• DOCUMENT EXTRACT
╔══

Ontario Heritage Act
- Official name: Ste-Anne Roman Catholic Church
- Designated: 1978

= Ste-Anne Catholic Church (Ottawa) =

Ste-Anne is a Catholic church located at 528 Old St. Patrick Street in the Lowertown neighbourhood of Ottawa, Ontario, Canada. Built in 1873 by architect J.P. LeCourt, it is one of the few examples of traditional Québécois church architecture in Ontario. Ste-Anne is the home of St. Clement Parish, a bilingual parish community served by the Priestly Fraternity of Saint Peter, which celebrates the Mass and other sacraments in Latin according to the liturgical norms of the 1962 Roman Missal.

==History==

Bishop Joseph-Bruno Guigues was responsible for the creation of the church, as by the 1870s Ottawa's French Catholic population outgrew the Notre-Dame Cathedral. Pierre Rocque worked as the contractor and assisted LeCourt in the construction. Bishop Guigues laid the cornerstone on May 4, 1873.

In April 2009, part of the roof collapsed, resulting in an 18-month restoration costing more than $1 million. Eight months after the church reopened, it was closed again by the Archdiocese of Ottawa due to dwindling attendance and economic problems. Archbishop Terrence Prendergast offered the building to the community of St. Clement Parish, which agreed to the move and began holding Masses at Ste-Anne's on June 3, 2012.

╚══

• REQUIREMENT 1
In the text about Ste-Anne Catholic Church in Ottawa, how would you render this sentence in French: "Bishop Guigues laid the cornerstone on May 4, 1873."
• REQUIREMENT 2
Answer these questions from the text about Ste-Anne Catholic Church in Ottawa:
(a) Which architect built the church?
(b) In what month and year did part of the roof collapse?
(c) On what date did St. Clement Parish begin holding Masses at Ste-Anne's?
• REQUIREMENT 3
Write a continuation of the text about Ste-Anne Catholic Church in Ottawa, starting after its final sentence.

• DATA FOR ANALYSIS
╔══

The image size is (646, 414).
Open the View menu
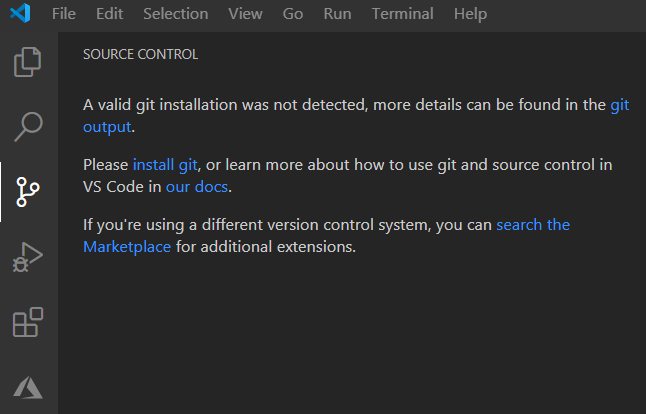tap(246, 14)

╚══
╔══

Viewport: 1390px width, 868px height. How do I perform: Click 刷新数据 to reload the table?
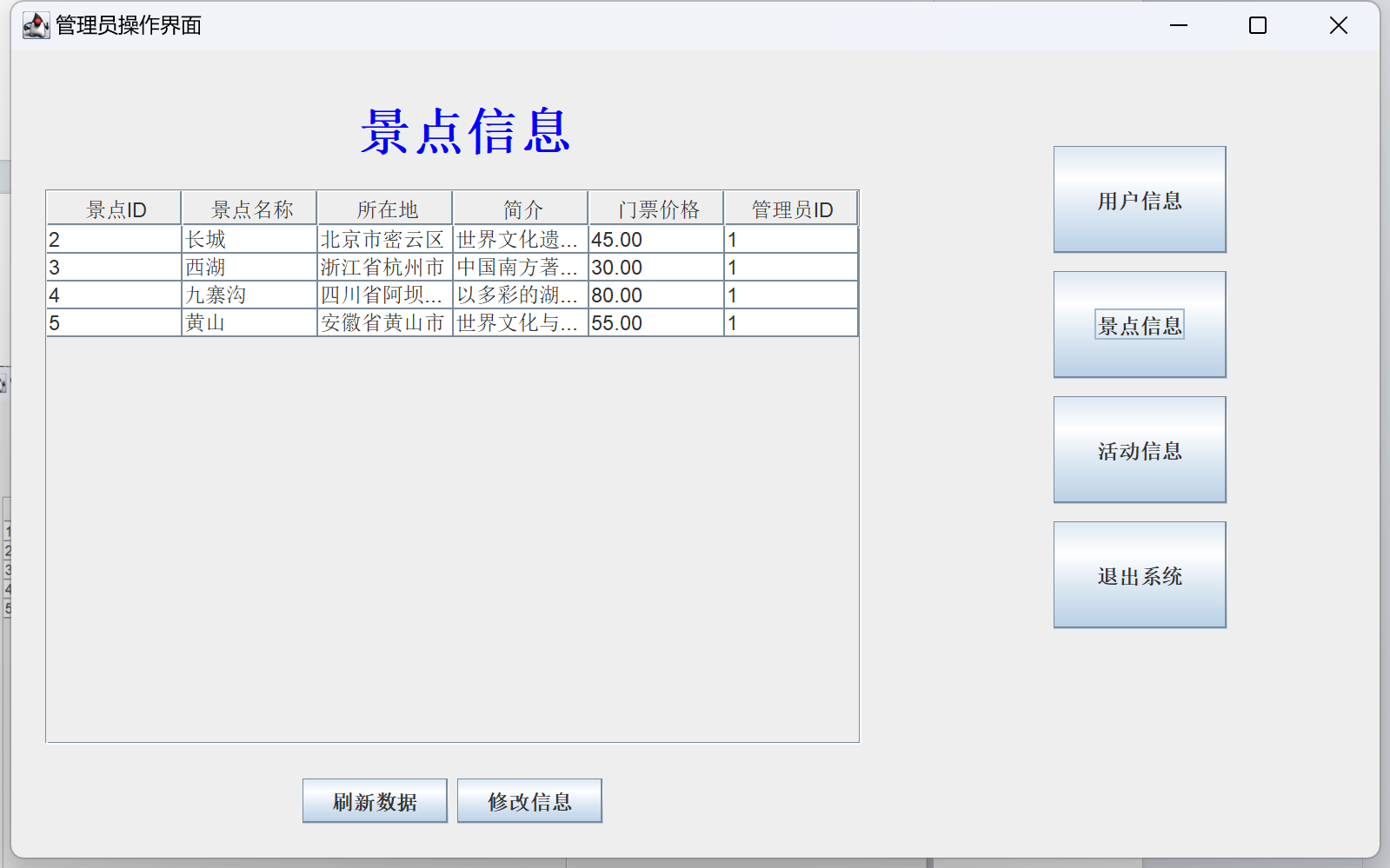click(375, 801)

╚══

• FINAL ANSWER 1
L'évêque Guigues a posé la pierre angulaire le 4 mai 1873.

• FINAL ANSWER 2
(a) J.P. LeCourt
(b) April 2009
(c) June 3, 2012

• FINAL ANSWER 3
==Heritage Designation==
Ste-Anne Catholic Church is a designated heritage property under Part IV of the Ontario Heritage Act. It is commemorated by the City of Ottawa with the following plaque:

1873

Eglise Sainte-Anne

This traditional Québec style church was designed by the architect J.P. Lecourt. The steeply-pitched roof and façade sculptures are common to churches of this type. It originally served the lowertown parish which extended to Notre Dame Cemetery.

Designated Heritage property 1978.

==Architecture==

The building features a plain stone facade with a medieval-inspired rose window. The doors, windows, and three statuary niches contain classical rounded arches. A detailed three-tiered belfry tops contrasts with the simple stone facade.